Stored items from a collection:
'''

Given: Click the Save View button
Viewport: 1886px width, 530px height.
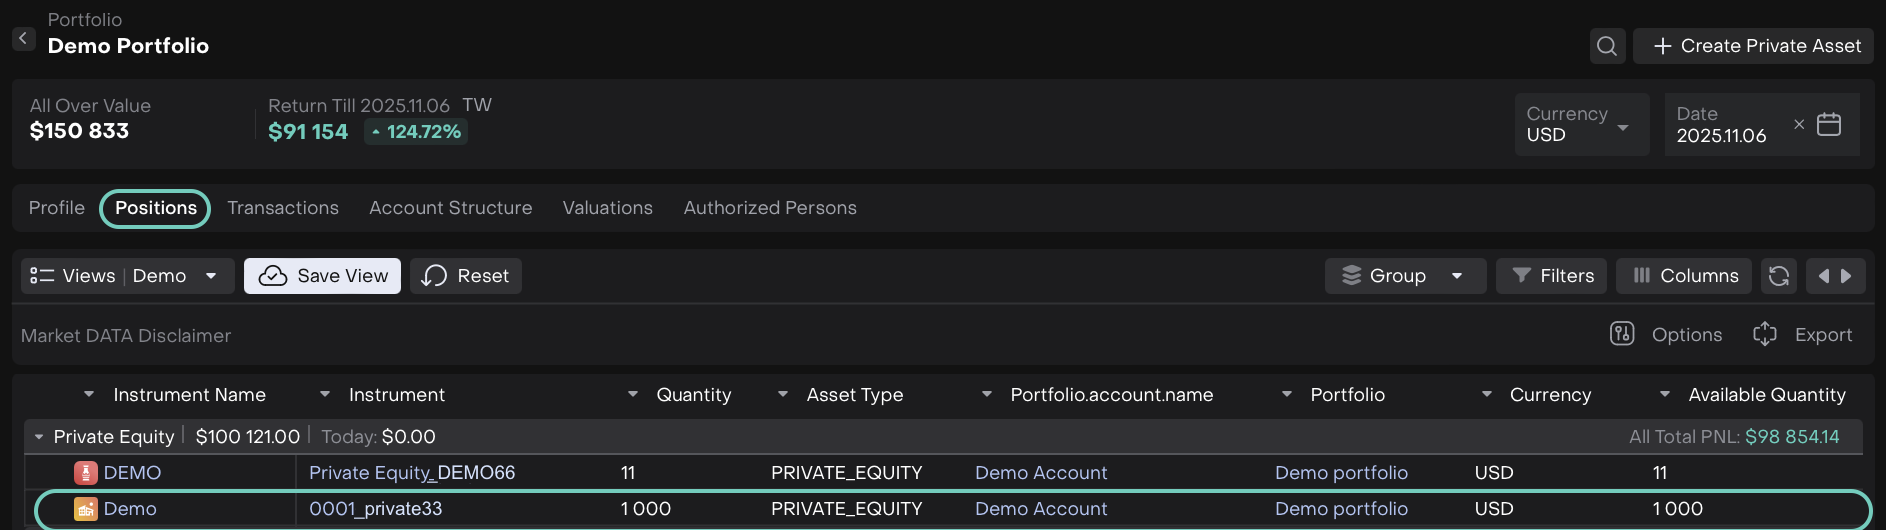Looking at the screenshot, I should 322,276.
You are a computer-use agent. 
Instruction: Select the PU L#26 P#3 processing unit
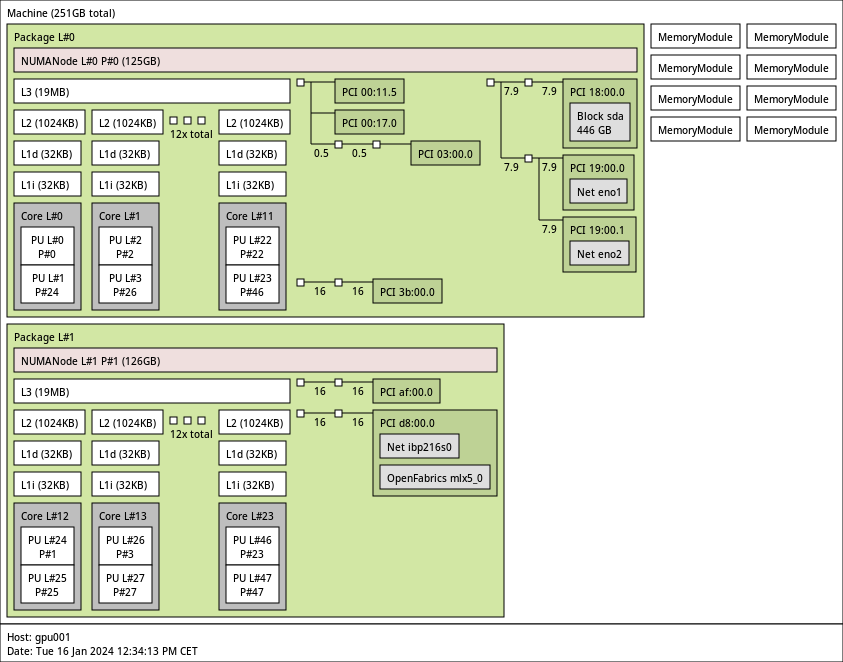(125, 546)
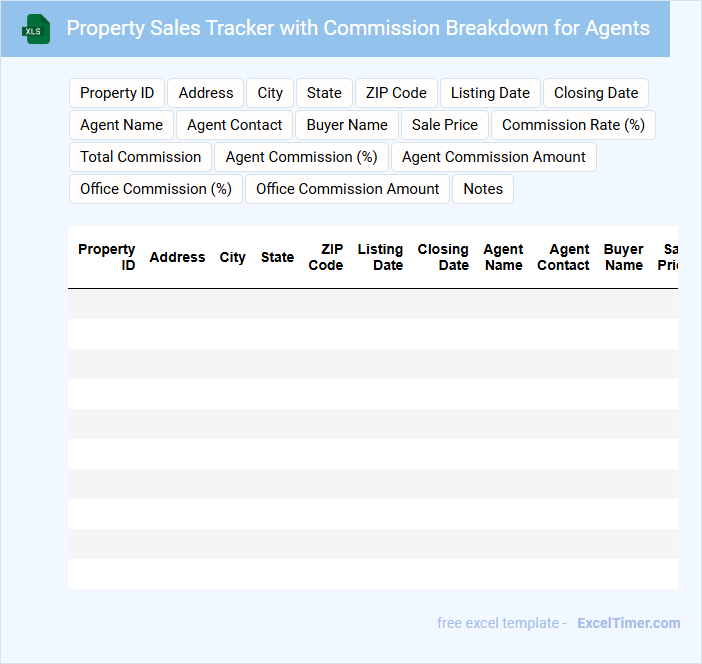Select the Closing Date tag
Image resolution: width=702 pixels, height=664 pixels.
(x=596, y=93)
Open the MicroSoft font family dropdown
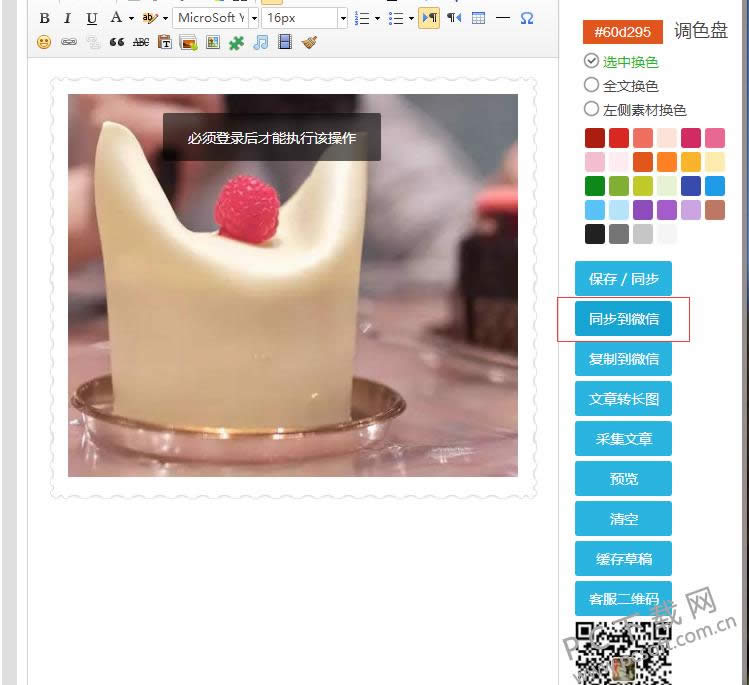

'''

§ WORK INSTRUCTIONS
Without the pictures, retype exactly the lines from the one that holds "You are a computer-use agent." to the last line of the data above, both of them included.

§ WRITTEN ANSWER
You are a computer-use agent. 
Instruction: Select the PU L#26 P#3 processing unit
(125, 546)
Select the Closing Date tag
Image resolution: width=702 pixels, height=664 pixels.
(x=596, y=93)
Open the MicroSoft font family dropdown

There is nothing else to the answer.